Saved data entries:
◆ ◆ ◆

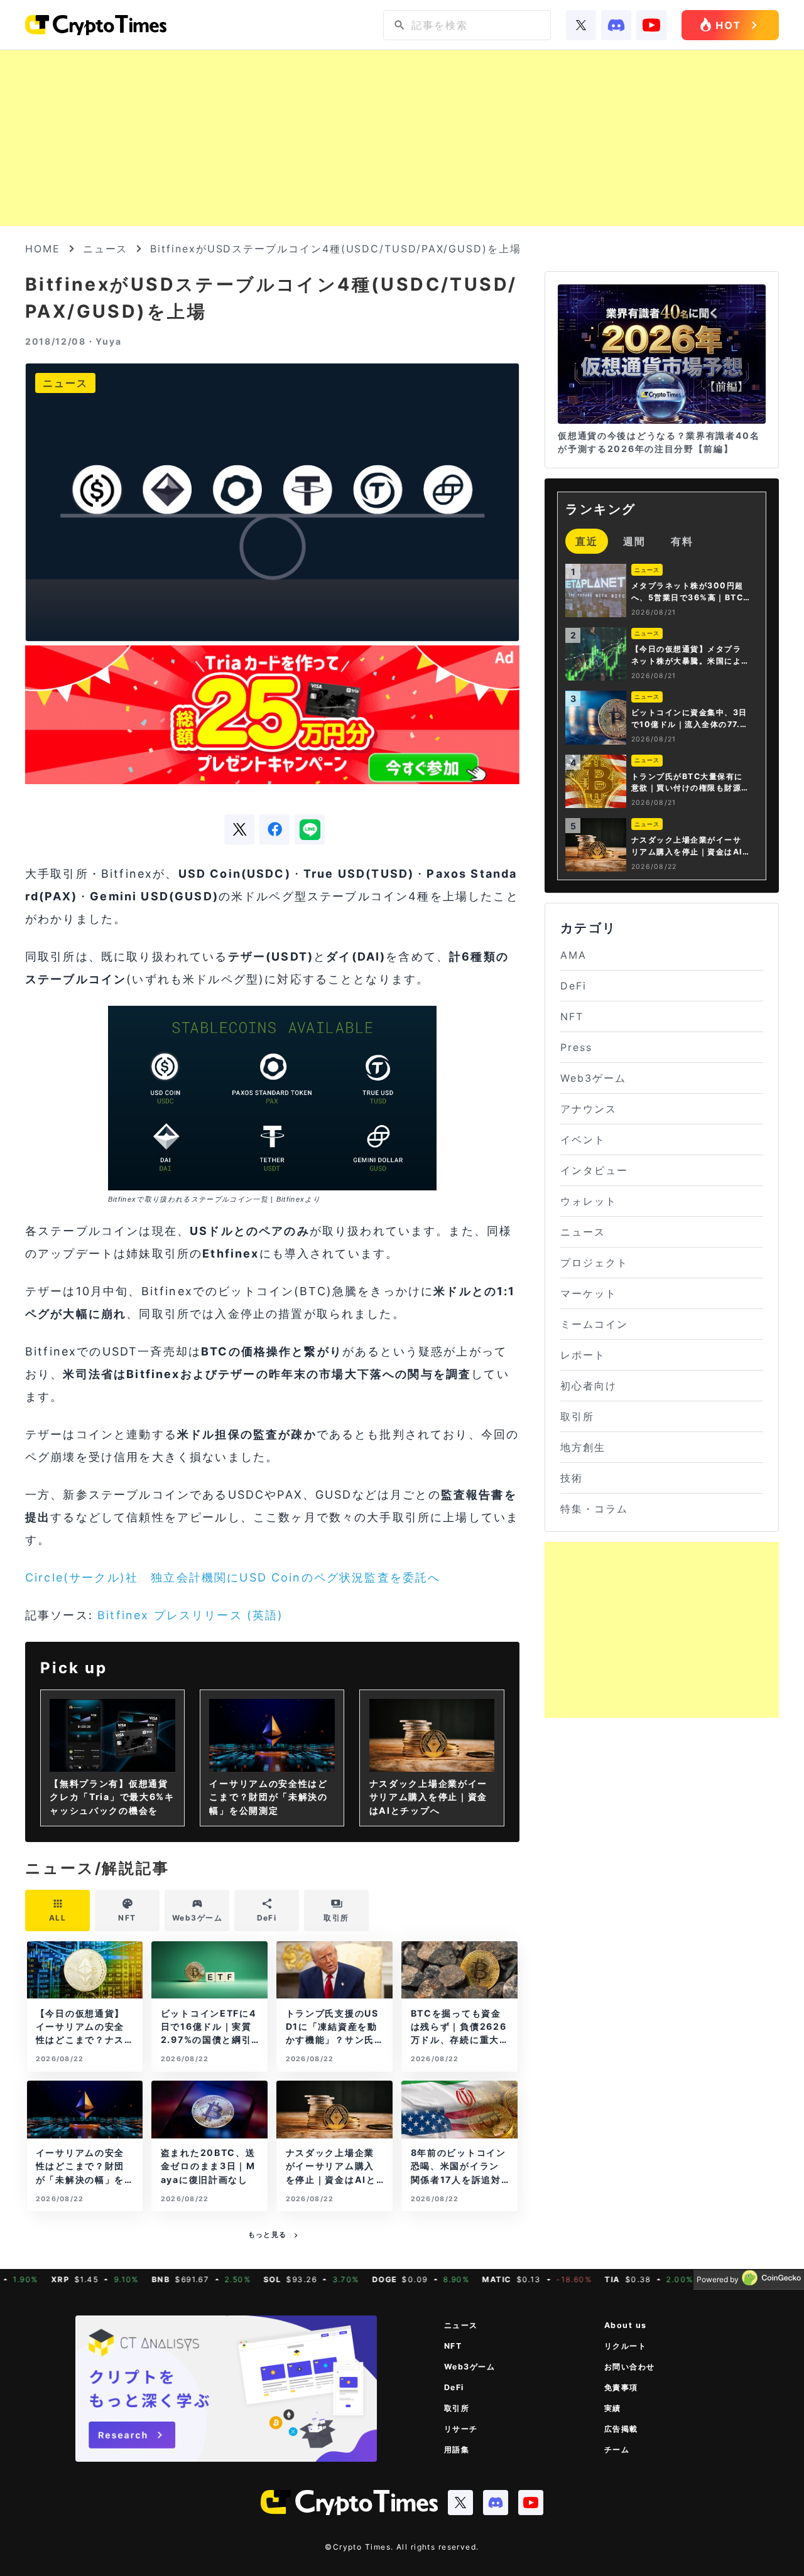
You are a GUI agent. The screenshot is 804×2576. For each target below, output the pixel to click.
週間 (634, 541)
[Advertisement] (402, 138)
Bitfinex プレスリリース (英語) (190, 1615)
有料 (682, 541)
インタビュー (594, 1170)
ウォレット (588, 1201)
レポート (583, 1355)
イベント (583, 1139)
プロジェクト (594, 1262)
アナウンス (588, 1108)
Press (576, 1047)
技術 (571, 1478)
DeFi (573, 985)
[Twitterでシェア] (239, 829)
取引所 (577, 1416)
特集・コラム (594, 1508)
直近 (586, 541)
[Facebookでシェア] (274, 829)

◆ ◆ ◆

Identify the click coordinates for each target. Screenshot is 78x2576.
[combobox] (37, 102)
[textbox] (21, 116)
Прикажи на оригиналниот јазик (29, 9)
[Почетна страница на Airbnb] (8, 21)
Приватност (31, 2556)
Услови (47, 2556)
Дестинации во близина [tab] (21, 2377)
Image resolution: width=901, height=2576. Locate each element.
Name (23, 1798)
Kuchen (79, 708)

◆ ◆ ◆

**INSTRUCTIONS TO FOLLOW:** Write out exactly the lines that fall from the line with "レポート (583, 1355)" to the line with "[Facebookでシェア] (274, 829)" in the records above, keeping both ends.

**WRITTEN ANSWER:**
レポート (583, 1355)
イベント (583, 1139)
プロジェクト (594, 1262)
アナウンス (588, 1108)
Press (576, 1047)
技術 (571, 1478)
DeFi (573, 985)
[Twitterでシェア] (239, 829)
取引所 (577, 1416)
特集・コラム (594, 1508)
直近 (586, 541)
[Facebookでシェア] (274, 829)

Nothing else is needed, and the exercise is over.